The SEC’s approval of ETMFs could signal an important entry point for active managers looking to utilize exchange-traded fund structures for their clients. This is because many active managers fear that the increased transparency associated with ETFs could allow others to preempt their trades and thereby compromise the general strategic positions of actively managed funds—a problem that would be circumvented by NextShares and similar products.

“By removing the requirement for daily holdings disclosures, NextShares can potentially enable investors to access a broad range of active strategies in a structure that provides the investors benefits of an ETF,” the firm says.

Eaton Vance says that as a further condition for the introduction of NextShares, the SEC must approve the listing and trading of NextShares on a national securities exchange. Eaton Vance says it expects imminent action and approval from the SEC on this step, as the NASDAQ Stock Market LLC has filed for approval of a rule governing the listing and trading of NextShares.

Thomas Faust Jr., chairman and CEO of Eaton Vance, says the NextShares ETMFs will allow investors to access active strategies “through a structure that provides the cost and tax efficiencies of an exchange-traded fund, while protecting confidentiality of fund trading information.”

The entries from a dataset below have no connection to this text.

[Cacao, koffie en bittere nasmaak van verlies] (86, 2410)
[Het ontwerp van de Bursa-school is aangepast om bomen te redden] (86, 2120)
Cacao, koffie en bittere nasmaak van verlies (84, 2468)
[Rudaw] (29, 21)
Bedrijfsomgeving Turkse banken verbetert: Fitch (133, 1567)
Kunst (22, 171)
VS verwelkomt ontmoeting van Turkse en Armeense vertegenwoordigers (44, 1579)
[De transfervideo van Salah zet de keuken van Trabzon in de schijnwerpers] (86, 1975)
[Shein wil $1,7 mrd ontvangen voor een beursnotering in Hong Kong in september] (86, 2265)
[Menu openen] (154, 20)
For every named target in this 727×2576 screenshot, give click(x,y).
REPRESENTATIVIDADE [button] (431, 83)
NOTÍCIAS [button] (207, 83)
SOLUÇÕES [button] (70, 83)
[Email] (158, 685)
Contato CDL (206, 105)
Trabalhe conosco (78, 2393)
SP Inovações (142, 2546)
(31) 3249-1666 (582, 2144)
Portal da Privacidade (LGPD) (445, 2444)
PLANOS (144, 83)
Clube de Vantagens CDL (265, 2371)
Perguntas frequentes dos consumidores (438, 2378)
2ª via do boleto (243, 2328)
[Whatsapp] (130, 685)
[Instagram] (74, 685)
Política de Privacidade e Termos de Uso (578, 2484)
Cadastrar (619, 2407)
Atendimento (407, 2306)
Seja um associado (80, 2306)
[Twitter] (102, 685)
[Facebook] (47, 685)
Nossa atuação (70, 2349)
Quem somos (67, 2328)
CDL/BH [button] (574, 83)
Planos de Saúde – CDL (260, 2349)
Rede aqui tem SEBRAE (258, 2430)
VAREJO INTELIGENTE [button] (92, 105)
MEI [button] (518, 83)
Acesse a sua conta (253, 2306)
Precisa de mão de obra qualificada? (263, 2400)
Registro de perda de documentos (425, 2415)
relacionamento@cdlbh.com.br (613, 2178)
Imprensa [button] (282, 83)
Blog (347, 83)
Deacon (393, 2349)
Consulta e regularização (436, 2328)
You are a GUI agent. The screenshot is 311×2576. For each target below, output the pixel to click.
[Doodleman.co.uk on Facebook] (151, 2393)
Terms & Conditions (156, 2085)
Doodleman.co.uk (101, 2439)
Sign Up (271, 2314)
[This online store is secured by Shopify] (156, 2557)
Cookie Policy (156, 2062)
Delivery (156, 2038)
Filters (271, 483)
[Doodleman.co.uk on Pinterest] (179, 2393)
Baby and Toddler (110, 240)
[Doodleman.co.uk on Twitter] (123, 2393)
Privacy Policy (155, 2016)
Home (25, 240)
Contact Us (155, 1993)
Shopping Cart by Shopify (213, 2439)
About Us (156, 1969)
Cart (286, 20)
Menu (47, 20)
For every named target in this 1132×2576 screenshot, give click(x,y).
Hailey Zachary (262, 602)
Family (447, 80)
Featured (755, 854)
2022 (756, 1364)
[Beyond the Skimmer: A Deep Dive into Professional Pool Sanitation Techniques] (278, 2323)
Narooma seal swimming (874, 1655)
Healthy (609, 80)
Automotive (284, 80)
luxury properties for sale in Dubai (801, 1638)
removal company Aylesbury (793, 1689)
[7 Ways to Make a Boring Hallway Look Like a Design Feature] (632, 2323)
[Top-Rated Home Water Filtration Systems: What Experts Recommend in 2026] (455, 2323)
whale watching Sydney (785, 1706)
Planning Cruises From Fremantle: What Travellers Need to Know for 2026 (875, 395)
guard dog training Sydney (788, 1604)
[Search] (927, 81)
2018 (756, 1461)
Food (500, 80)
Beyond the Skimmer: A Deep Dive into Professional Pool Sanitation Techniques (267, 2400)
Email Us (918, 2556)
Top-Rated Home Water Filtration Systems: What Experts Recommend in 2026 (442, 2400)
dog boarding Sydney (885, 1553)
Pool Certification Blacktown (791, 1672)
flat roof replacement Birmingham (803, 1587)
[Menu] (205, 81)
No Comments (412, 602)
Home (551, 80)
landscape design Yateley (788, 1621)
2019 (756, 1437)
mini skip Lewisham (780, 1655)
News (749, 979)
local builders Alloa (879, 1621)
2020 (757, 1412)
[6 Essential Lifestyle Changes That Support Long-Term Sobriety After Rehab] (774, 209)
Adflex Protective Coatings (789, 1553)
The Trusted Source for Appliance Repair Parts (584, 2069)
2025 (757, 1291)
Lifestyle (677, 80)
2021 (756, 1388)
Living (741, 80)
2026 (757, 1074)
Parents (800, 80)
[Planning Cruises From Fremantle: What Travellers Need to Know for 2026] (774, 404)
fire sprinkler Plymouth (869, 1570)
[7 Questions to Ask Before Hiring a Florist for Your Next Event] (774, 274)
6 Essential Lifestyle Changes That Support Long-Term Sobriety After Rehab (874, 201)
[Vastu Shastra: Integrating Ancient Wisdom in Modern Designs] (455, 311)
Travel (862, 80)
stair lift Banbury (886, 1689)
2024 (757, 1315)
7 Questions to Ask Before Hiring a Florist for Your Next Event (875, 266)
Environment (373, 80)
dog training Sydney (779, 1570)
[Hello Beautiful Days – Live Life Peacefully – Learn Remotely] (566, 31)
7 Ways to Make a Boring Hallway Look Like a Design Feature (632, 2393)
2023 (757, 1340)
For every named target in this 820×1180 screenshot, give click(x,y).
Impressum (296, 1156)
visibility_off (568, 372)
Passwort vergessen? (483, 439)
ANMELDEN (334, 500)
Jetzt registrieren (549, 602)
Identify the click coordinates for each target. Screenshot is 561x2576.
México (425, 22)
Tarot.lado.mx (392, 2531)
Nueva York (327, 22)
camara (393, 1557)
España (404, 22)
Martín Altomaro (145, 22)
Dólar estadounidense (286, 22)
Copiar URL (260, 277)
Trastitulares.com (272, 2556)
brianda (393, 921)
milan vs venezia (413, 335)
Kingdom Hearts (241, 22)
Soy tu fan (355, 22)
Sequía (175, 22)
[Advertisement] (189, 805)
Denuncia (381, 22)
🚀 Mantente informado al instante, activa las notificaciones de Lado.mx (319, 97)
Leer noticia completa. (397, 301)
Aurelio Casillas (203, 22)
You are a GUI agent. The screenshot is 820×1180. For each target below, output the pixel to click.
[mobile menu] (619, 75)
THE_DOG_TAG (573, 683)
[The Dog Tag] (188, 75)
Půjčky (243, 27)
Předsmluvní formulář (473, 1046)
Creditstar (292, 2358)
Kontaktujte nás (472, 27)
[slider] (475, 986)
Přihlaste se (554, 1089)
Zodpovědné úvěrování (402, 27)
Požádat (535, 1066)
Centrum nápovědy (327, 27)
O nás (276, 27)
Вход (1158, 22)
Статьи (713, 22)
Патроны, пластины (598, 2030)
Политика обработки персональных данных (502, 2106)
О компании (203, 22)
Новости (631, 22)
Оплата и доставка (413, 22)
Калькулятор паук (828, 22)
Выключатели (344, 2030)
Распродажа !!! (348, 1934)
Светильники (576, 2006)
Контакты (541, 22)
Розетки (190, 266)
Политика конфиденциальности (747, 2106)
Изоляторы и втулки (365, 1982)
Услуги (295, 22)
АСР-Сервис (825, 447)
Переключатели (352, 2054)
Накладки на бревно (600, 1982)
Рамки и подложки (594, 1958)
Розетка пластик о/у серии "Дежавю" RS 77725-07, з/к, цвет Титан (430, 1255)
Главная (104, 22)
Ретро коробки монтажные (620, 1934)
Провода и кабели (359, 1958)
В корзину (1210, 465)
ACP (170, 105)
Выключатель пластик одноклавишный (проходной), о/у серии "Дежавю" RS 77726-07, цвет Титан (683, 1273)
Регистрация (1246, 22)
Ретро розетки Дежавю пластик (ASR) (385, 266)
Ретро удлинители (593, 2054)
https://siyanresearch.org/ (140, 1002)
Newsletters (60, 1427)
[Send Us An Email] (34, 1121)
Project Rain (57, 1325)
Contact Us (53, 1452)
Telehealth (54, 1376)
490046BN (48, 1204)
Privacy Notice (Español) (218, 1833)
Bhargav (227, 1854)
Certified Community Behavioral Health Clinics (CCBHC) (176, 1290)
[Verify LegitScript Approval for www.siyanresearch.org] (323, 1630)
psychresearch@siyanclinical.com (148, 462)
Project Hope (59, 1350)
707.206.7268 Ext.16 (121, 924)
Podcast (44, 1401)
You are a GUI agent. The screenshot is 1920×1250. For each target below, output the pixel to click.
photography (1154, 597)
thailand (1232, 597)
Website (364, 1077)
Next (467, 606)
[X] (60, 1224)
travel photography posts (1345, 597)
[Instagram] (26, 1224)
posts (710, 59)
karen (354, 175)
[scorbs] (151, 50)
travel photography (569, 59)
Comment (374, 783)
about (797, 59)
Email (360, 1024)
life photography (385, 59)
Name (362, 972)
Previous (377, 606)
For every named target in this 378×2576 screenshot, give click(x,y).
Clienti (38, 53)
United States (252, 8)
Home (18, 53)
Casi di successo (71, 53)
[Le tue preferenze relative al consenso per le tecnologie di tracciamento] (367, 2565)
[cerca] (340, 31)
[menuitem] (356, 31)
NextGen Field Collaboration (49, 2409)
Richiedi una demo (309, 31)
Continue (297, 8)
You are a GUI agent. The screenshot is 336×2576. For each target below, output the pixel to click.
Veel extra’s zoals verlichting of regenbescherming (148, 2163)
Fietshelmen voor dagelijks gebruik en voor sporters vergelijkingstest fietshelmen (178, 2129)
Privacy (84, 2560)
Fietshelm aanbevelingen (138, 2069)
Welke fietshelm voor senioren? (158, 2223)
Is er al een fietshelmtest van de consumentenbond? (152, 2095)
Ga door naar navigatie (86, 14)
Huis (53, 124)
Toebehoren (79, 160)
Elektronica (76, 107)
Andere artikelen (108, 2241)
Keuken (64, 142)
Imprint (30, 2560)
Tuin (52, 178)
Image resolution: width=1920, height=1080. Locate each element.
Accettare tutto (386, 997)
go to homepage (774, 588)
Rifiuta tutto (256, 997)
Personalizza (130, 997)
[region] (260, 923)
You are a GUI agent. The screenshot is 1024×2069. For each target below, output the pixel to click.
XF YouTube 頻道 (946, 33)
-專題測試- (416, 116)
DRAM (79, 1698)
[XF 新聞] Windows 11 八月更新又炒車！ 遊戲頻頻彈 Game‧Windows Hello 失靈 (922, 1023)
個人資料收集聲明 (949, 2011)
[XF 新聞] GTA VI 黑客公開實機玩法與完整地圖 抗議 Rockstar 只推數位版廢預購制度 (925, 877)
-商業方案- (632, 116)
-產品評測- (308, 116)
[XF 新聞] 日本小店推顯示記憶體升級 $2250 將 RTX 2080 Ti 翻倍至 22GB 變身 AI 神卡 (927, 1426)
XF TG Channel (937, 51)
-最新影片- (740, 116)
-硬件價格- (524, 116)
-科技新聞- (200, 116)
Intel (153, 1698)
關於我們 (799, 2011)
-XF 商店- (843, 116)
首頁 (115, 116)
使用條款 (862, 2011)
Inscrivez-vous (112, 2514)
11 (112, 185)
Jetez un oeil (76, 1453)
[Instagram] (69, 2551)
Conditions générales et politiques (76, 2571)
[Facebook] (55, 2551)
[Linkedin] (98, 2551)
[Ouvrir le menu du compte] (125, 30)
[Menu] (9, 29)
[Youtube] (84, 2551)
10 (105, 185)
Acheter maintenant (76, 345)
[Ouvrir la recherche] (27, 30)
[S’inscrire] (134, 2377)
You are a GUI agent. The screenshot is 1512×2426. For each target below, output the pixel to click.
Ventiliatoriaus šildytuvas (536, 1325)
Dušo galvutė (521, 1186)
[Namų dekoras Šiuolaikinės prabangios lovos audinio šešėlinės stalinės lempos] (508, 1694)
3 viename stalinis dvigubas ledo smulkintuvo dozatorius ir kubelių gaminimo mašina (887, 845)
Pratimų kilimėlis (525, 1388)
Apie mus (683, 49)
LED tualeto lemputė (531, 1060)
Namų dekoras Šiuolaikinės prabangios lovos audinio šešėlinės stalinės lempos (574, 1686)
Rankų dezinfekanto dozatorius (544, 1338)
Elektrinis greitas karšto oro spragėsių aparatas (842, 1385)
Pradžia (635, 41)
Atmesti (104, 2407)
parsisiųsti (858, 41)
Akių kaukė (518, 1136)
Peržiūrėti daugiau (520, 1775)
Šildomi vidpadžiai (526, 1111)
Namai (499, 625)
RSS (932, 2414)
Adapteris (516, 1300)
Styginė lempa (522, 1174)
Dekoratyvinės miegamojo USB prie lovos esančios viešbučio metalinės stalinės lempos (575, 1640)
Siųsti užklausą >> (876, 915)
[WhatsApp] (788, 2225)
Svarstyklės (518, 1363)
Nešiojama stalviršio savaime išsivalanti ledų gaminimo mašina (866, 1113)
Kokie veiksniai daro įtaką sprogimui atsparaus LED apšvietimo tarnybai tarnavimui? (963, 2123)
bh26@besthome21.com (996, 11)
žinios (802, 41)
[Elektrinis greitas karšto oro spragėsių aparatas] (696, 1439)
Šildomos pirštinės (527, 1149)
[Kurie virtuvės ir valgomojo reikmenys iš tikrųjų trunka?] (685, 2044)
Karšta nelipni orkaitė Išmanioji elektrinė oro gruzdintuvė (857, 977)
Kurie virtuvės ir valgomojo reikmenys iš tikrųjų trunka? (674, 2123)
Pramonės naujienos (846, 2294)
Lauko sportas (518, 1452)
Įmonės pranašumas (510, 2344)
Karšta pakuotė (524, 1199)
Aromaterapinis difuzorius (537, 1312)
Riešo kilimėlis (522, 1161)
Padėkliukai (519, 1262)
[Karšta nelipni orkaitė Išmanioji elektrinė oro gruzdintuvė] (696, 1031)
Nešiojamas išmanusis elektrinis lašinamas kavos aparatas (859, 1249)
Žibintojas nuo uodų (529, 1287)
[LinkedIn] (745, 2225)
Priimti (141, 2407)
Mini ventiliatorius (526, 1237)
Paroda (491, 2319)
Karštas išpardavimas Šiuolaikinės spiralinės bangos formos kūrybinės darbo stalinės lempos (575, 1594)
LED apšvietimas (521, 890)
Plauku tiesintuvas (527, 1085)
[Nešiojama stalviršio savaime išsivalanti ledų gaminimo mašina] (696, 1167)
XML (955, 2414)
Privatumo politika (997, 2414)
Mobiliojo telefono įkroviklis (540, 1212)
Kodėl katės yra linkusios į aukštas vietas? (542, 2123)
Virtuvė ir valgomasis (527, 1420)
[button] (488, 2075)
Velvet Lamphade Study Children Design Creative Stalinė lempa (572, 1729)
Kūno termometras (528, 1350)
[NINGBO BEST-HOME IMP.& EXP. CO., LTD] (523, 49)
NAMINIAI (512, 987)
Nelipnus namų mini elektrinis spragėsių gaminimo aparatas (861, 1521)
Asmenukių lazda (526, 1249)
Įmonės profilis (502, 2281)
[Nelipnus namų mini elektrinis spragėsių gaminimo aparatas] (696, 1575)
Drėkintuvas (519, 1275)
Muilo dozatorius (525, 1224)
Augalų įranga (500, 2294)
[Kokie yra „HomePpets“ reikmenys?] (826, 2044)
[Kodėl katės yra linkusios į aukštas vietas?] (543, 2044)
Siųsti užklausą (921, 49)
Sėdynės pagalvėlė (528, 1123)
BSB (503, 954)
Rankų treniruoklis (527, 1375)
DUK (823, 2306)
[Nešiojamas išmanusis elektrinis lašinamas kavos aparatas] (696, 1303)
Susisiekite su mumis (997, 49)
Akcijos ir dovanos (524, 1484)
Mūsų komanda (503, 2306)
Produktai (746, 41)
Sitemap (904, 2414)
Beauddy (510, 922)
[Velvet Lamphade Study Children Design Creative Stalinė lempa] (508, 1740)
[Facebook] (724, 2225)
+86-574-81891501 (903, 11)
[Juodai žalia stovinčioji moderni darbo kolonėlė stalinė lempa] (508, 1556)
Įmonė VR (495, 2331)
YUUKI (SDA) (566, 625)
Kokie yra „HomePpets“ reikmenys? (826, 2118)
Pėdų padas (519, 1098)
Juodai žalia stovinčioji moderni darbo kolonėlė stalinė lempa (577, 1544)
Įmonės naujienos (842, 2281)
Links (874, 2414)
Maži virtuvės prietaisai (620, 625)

Eaton Vance says NextShares can be thought of as a new type of open-ended fund that will list and trade shares on a national securities exchange at prices directly linked to the fund’s next-determined daily net asset value (NAV), using a new trading protocol called “NAV-based trading.” In NAV-based trading, all orders to buy and sell shares are executed at NAV plus or minus a trading cost that is determined in the market. All bids and offers for shares are quoted as a premium or discount to the NAV, the firm explains, meaning trading prices may come in above, at, or below NAV.

Eaton Vance adds that, because NextShares will provide market makers with opportunities to earn reliable, lower-risk profits without intraday hedging of their fund positions, NextShares can be expected to trade at prices that are consistently close to NAV in the absence of daily portfolio holding disclosures.

Eaton Vance’s statement on the SEC’s move to approve NextShares is available for download on the firm’s website.